:: Written request ::
Could you copy everything from "You are a computer-use" down to "tap(1036, 27)" in the material, renaming "heading" to "title" and keeping all else unchanged? Leave the pictures out.

** Begin **

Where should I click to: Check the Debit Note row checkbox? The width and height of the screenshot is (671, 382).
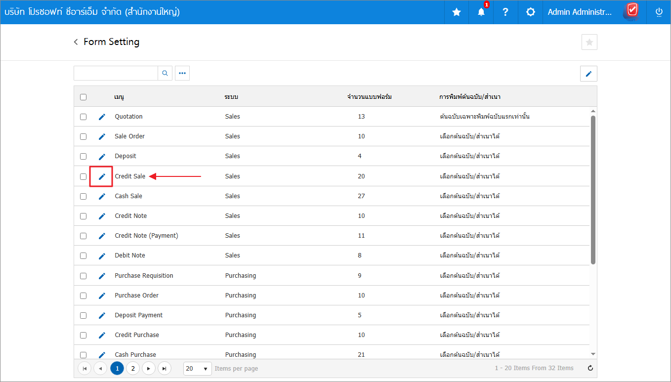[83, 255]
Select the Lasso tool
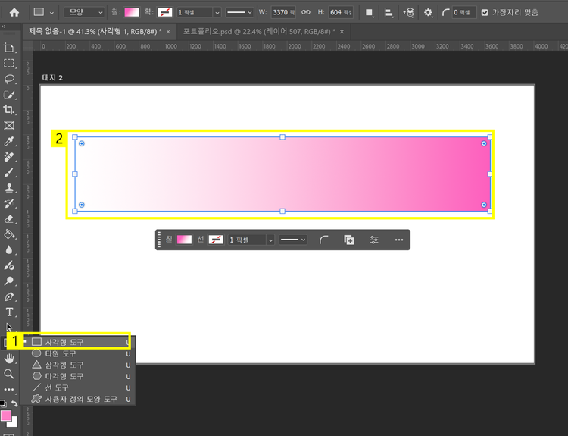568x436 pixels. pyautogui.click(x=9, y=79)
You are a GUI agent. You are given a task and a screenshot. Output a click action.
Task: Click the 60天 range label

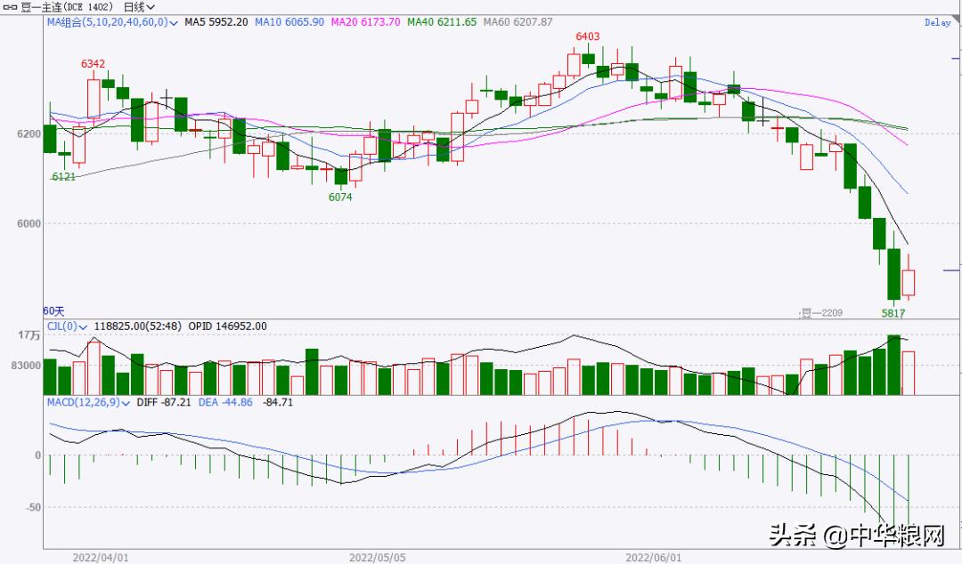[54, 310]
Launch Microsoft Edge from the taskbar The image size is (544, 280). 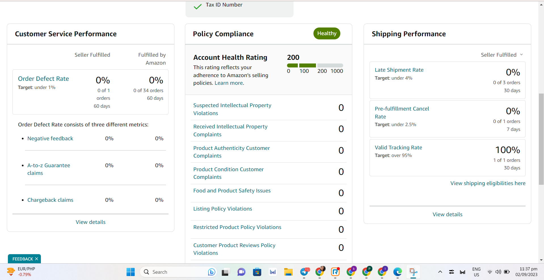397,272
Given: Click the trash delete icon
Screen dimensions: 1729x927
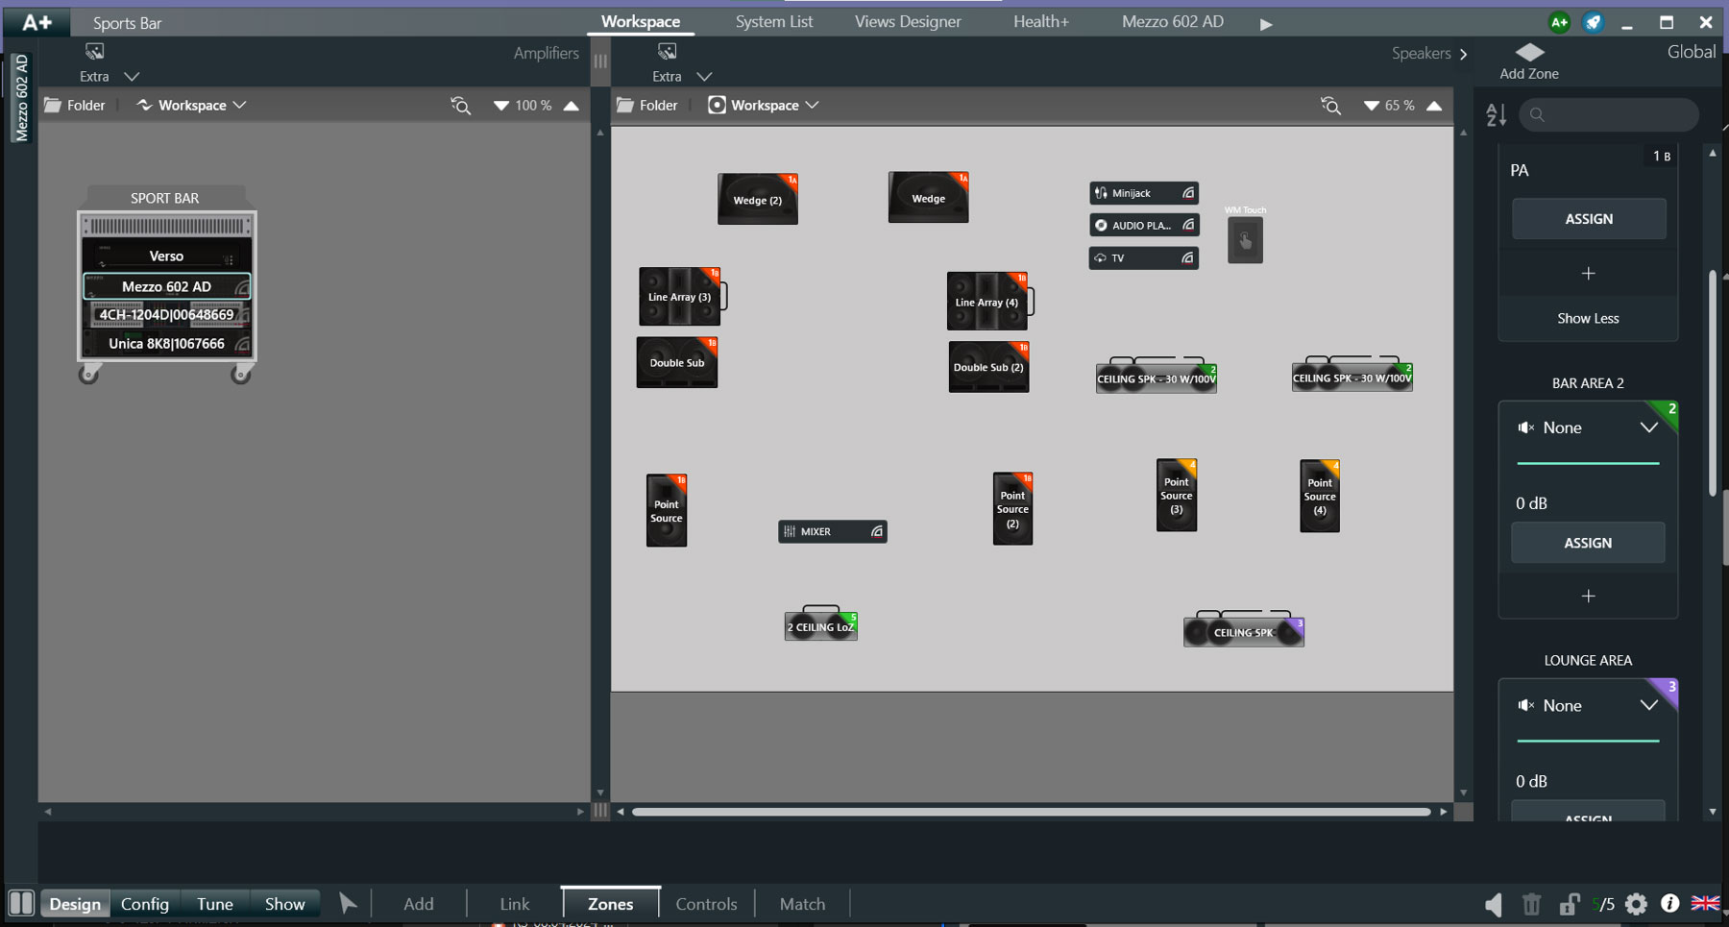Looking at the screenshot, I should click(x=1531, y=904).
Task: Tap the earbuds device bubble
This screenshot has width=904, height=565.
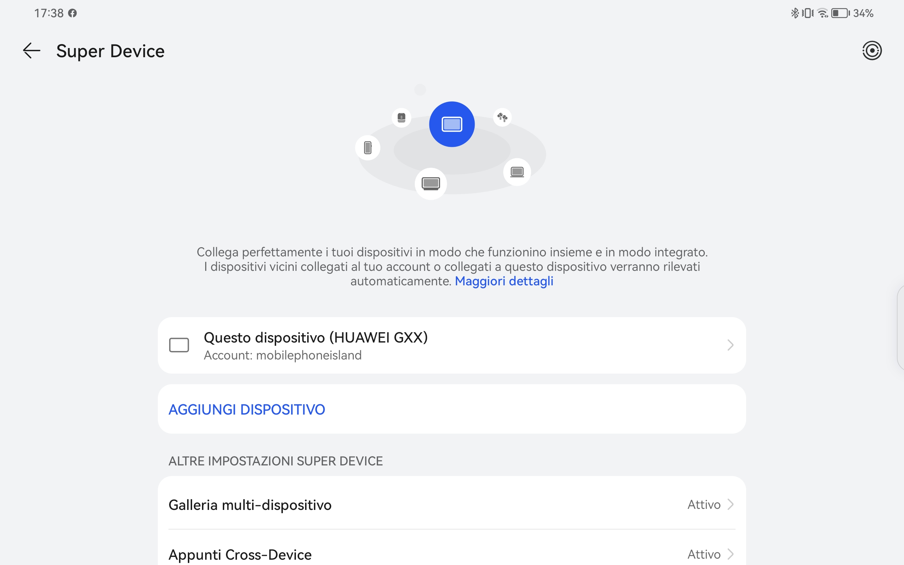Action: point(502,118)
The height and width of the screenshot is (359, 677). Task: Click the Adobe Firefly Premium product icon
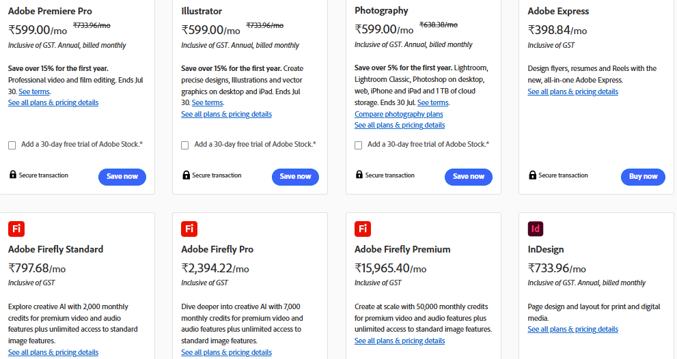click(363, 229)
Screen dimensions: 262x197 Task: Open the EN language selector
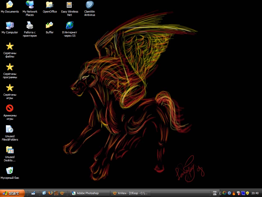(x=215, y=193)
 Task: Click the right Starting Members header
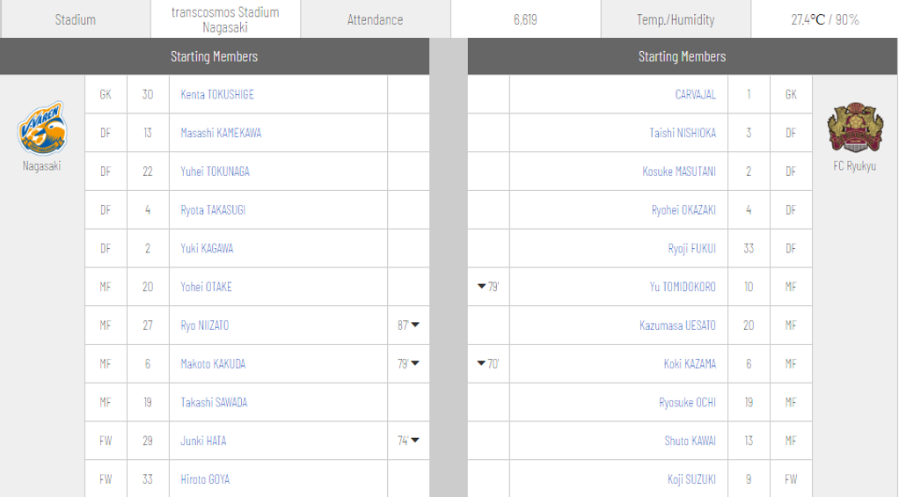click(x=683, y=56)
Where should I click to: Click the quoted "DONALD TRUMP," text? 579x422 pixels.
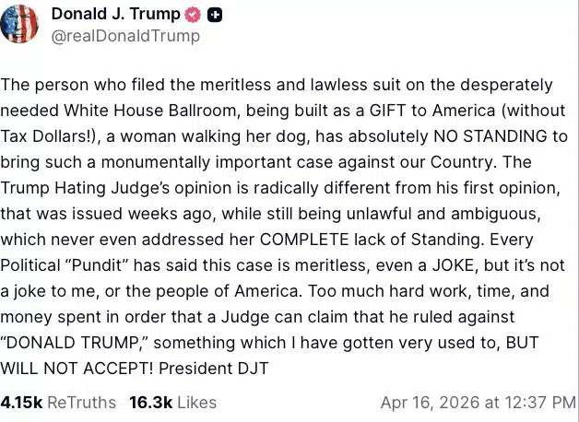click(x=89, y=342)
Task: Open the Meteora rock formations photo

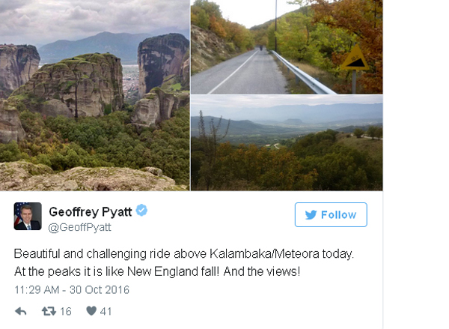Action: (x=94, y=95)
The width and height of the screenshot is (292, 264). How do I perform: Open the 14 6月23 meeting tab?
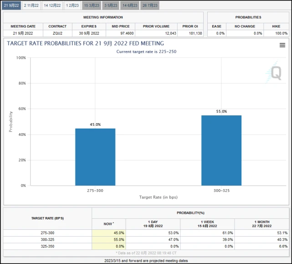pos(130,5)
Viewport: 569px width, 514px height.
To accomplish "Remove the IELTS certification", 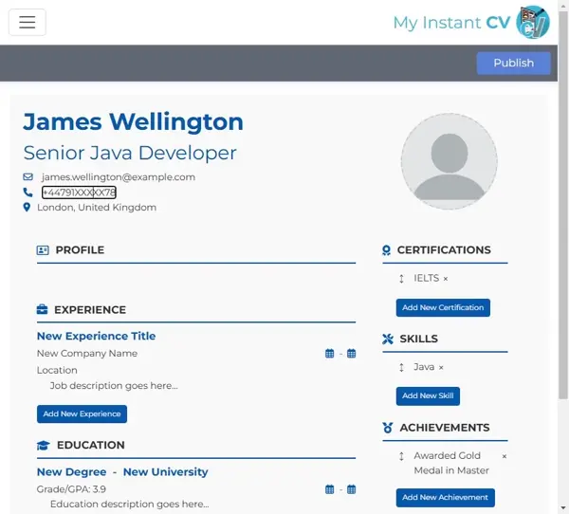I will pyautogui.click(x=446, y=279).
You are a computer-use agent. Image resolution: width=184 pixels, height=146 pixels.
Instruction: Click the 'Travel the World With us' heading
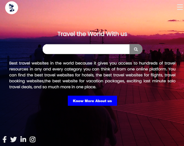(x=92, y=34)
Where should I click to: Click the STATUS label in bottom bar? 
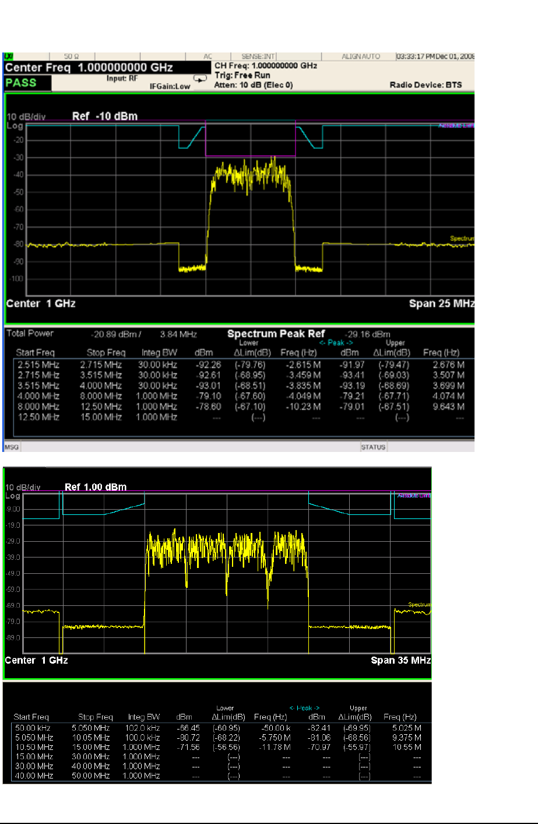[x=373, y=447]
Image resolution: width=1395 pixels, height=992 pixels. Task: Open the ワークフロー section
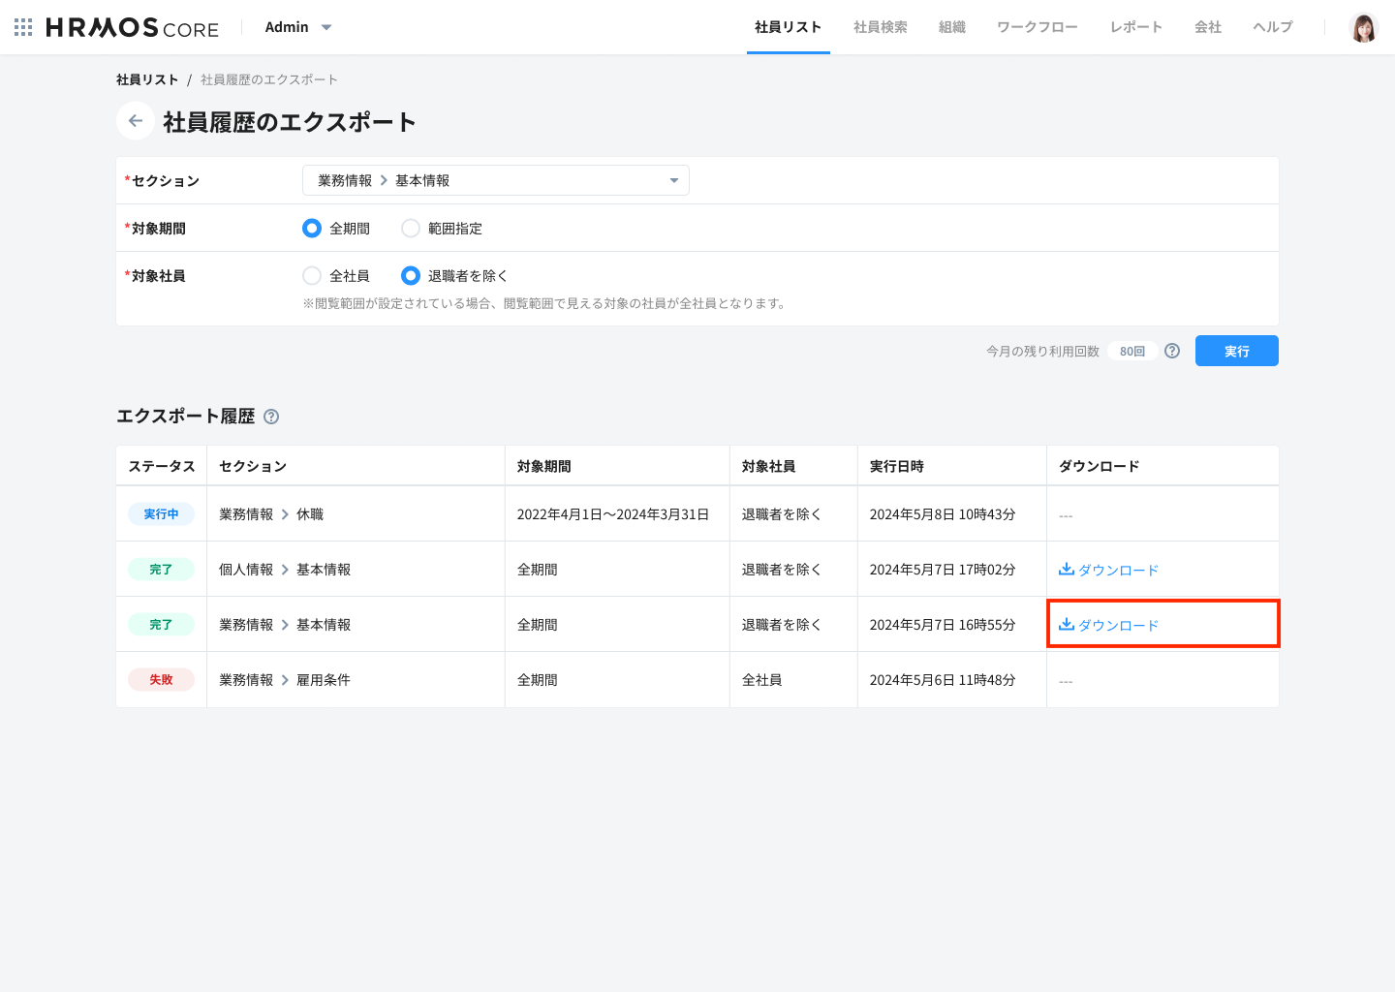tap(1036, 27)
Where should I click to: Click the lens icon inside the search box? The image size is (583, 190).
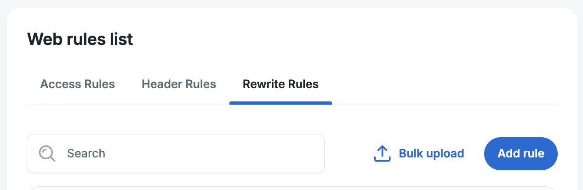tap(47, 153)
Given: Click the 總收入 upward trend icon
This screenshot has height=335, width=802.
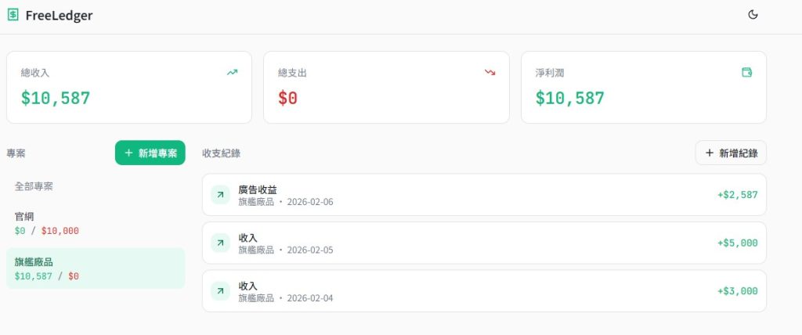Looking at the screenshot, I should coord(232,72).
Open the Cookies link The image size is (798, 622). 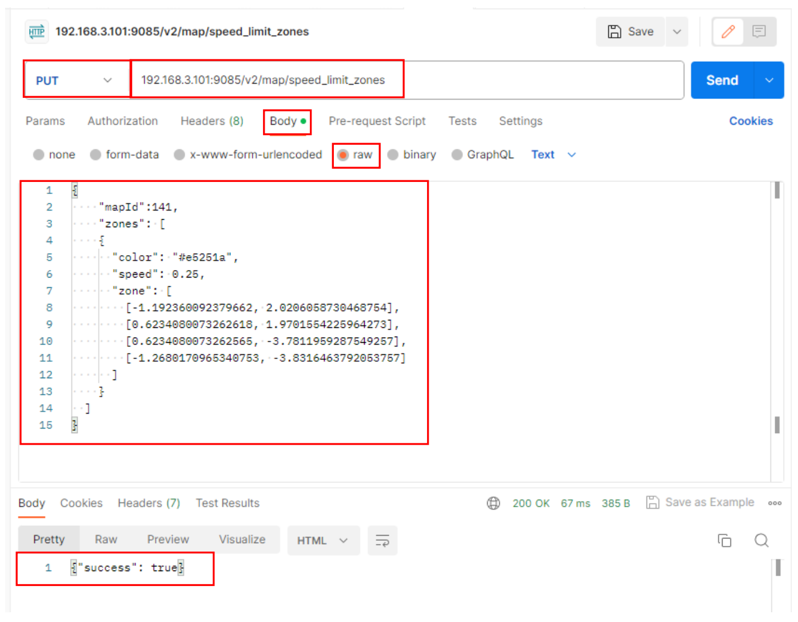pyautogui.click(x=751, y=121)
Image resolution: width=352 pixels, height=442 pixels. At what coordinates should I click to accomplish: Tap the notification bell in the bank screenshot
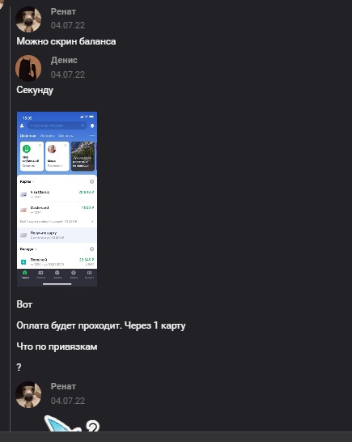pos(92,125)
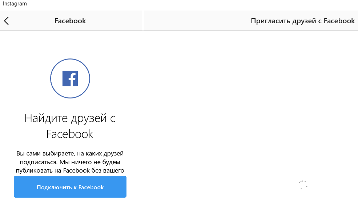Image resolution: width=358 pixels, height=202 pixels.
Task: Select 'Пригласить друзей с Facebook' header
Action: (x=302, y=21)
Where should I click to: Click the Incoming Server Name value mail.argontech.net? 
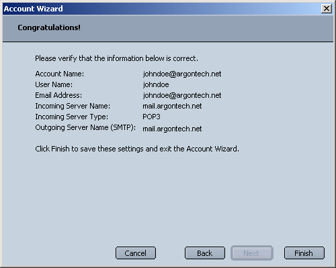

** End **

:: Problem solution ::
You are a computer-use agent. Image resolution: width=184 pixels, height=146 pixels.
Instruction: Click the 'Travel the World With us' title
(x=92, y=34)
Where should I click to: Click the STATUS label in bottom bar? 
[x=373, y=447]
Image resolution: width=1395 pixels, height=992 pixels. Task: Open the ワークフロー section
tap(1036, 27)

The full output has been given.